■ WHAT TO PRODUCE:
From the data below, return each line in which the string "input" is found.

---

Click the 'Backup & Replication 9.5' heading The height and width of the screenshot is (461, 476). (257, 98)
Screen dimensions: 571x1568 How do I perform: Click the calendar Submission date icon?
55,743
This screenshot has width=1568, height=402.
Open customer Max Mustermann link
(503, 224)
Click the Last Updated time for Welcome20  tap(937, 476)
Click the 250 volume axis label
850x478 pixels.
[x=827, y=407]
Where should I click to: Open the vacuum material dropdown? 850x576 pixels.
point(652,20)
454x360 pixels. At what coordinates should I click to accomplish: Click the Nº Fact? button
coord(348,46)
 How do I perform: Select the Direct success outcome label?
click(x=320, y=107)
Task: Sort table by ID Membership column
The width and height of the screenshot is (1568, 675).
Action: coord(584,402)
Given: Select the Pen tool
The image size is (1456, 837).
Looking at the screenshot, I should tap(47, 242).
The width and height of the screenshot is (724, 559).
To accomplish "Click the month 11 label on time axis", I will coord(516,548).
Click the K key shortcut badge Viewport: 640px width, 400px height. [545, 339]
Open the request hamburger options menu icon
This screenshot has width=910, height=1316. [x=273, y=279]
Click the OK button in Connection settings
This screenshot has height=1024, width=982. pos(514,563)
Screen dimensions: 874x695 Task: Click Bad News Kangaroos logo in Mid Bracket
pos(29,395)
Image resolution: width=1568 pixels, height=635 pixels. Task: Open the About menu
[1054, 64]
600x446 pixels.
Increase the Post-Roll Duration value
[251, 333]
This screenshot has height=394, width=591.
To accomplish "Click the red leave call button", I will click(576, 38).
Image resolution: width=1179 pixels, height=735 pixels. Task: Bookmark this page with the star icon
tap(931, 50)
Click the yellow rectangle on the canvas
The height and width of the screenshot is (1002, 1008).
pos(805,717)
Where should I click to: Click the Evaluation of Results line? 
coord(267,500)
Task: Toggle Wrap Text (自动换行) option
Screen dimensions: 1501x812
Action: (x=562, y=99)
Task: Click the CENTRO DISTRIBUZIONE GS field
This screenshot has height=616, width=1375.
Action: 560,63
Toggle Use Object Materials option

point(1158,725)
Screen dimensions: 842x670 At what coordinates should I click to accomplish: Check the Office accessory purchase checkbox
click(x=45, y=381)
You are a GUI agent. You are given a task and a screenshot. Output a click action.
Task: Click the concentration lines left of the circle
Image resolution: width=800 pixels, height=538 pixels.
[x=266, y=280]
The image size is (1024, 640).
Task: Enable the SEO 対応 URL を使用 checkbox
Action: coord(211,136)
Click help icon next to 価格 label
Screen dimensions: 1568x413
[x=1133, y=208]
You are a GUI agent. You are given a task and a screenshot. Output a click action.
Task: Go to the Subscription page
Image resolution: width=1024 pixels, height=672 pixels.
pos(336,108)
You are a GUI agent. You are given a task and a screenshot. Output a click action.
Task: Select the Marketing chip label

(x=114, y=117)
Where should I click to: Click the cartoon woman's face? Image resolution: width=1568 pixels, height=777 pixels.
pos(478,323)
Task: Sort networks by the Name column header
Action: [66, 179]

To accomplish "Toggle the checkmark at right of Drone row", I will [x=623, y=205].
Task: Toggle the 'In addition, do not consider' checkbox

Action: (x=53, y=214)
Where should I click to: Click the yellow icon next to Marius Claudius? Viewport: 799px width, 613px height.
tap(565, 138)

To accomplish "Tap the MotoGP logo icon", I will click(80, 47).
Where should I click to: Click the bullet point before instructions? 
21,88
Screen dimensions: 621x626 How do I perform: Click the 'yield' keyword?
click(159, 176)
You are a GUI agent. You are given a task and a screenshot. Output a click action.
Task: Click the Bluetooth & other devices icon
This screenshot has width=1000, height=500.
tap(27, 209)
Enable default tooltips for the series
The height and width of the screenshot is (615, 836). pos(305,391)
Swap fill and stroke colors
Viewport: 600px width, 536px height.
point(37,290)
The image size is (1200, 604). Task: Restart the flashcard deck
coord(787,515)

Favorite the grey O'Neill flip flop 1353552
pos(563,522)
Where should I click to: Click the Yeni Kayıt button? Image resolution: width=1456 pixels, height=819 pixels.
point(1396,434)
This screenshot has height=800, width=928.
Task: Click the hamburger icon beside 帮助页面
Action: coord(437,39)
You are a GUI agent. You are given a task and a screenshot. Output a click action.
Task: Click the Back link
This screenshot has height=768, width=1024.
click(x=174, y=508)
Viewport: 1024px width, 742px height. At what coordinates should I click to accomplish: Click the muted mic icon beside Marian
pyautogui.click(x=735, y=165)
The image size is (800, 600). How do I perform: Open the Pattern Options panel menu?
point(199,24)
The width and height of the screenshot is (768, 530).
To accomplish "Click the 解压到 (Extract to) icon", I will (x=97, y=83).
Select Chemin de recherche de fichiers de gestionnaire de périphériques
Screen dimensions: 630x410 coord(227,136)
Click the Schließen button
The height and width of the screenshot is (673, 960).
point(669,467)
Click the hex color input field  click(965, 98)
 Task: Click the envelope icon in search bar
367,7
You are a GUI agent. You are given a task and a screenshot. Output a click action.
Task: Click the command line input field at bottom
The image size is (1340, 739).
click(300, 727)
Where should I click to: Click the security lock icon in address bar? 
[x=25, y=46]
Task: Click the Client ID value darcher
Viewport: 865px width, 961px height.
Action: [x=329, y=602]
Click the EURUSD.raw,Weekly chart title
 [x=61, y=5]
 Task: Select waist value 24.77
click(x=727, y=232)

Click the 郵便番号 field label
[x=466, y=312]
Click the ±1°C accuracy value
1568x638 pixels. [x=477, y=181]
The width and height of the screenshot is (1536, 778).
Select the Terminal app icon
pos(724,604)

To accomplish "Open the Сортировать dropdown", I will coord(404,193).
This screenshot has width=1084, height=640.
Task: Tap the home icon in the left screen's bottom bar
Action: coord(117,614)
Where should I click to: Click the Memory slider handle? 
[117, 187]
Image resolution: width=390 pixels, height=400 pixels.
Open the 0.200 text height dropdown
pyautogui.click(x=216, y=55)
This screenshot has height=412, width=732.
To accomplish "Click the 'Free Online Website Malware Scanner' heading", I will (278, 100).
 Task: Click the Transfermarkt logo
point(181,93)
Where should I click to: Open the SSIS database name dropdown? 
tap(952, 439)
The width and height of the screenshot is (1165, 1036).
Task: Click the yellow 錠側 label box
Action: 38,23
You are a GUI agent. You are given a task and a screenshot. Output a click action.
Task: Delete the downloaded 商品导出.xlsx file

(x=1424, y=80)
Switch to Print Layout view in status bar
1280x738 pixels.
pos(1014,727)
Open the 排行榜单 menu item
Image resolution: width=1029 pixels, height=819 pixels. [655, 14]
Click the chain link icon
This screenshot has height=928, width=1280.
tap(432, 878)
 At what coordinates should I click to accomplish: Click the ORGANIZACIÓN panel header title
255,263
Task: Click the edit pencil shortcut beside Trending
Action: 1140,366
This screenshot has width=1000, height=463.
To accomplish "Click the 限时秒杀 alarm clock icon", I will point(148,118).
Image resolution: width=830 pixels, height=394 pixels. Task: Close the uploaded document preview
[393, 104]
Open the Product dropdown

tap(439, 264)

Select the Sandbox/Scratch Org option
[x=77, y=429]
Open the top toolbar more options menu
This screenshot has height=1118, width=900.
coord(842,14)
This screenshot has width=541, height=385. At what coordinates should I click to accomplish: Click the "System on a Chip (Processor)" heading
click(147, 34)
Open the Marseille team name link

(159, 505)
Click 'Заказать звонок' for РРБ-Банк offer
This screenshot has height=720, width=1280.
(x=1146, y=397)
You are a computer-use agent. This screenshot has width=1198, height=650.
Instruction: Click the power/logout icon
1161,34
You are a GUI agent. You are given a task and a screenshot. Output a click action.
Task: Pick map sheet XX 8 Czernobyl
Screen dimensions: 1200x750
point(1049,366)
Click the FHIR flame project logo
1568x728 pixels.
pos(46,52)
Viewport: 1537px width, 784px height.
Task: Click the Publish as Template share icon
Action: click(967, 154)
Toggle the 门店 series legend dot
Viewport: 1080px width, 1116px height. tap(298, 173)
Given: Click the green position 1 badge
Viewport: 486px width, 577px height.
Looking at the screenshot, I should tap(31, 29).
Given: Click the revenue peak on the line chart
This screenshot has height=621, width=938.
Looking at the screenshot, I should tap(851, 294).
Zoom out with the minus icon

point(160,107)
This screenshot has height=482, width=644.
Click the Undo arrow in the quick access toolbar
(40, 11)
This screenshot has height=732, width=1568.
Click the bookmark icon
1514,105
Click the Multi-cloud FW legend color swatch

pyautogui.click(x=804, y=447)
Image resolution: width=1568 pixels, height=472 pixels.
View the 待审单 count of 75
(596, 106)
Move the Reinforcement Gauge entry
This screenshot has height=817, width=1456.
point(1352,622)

---

■ EXERCISE RESPONSE:
Click the hex color input field  click(965, 98)
Task: Click the command line input field at bottom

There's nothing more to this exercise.